I saw that she was right. That day I arranged to have a robot steal a light plane, fly it over the New England summer home of W. Bo Nash while he was in residence, and crash down through his roof. At the convention, votes pledged to the late Senator Nash were given to Governor Ford Maxwell, who won the nomination on the next ballot. To my (public) surprise, he chose me as his running mate.
23
Wyoming's governor stared at me with undisguised hatred as I enter
ed the caucus room. Others were noticing it, so I felt it necessary to stop and smile at him, and say, "Hello, Teets. Glad you could make it."
"I wouldn't miss this for the world," he said quietly. "They're gonna fry your ass this fine morning."
"It is a fine morning, isn't it?" I scanned other faces as I moved along to my place. There were a few old friends like General Cord and Neeta Hup. There were a few people I knew slightly, like Teets Auburn, Ford Maxwell. The rest I knew only by reputation—and they were the most important of all—Senator Sam Frazer, Senator Ed Wankel, Governor Tonio Caraway, Senator Aida Kettle, Judge Axel Morris. The room might not be exactly smoke-filled, but it was filled with the invisible fumes of power, the undetectable stink of kingmakers. The buck started here.

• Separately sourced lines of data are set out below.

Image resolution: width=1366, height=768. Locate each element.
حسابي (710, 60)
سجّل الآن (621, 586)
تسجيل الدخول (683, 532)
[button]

Of course they weren't meeting to start the buck or make any kings today. They were meeting to fry my ass.
Senator Sam seemed to be running things. "Sit down, Tik-Tok," he said. "We'll be starting this thing off in just a minute." Then, while everyone else waited, he brought out an enormous cigar, sniffed it, and began licking it all over, a salivating snake. When he had finished licking, he put it down and brought the meeting to order.
"Guess you all know what this is about." He held up a tabloid newspaper, whose headlines read: ROBOT CANDIDATE FAKED PAINTINGS.
"They got a solid story, sounds like. Some big art critic backs it up, fella name of, of—"
"Hornby Weatherfield," I said.
"Thank you. He says you, Mister Tok, have been defrauding the public, passing paintings out as your own when somebody else painted them. That true?"
"I've signed a few of my students' paintings, done under my supervision, honorable practice in the art world."